**BRIEF**. Only an exact repetition of the lines from the one that holds "About Us (47, 2042)" to the end of the records is wanted.

[DATASET RECORDS Boundary: Start]

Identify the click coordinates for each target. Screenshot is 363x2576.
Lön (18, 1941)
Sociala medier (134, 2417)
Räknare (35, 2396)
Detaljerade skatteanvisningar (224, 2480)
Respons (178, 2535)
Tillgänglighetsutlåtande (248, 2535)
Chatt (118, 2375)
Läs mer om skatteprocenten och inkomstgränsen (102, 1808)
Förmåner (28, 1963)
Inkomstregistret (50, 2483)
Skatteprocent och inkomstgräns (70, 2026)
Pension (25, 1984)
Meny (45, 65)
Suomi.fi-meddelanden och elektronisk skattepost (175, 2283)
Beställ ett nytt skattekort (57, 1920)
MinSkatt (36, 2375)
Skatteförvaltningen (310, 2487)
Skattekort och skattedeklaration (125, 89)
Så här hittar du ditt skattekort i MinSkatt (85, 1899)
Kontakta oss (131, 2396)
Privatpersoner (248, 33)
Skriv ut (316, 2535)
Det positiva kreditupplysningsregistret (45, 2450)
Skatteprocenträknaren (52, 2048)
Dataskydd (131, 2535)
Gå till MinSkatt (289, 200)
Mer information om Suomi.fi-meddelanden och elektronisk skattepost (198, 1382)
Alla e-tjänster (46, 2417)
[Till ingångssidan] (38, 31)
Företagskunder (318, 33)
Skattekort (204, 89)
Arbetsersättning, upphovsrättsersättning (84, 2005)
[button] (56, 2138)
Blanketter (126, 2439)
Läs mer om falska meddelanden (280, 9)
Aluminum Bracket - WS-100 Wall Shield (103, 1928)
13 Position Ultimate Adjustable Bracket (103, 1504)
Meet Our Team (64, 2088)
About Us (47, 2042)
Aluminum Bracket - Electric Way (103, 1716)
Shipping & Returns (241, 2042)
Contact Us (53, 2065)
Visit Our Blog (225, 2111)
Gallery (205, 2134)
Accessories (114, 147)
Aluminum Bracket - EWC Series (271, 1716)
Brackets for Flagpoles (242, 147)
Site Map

[DATASET RECORDS Boundary: End]

**SOLUTION TO THE PROBLEM**.
About Us (47, 2042)
Aluminum Bracket - Electric Way (103, 1716)
Shipping & Returns (241, 2042)
Contact Us (53, 2065)
Visit Our Blog (225, 2111)
Gallery (205, 2134)
Accessories (114, 147)
Aluminum Bracket - EWC Series (271, 1716)
Brackets for Flagpoles (242, 147)
Site Map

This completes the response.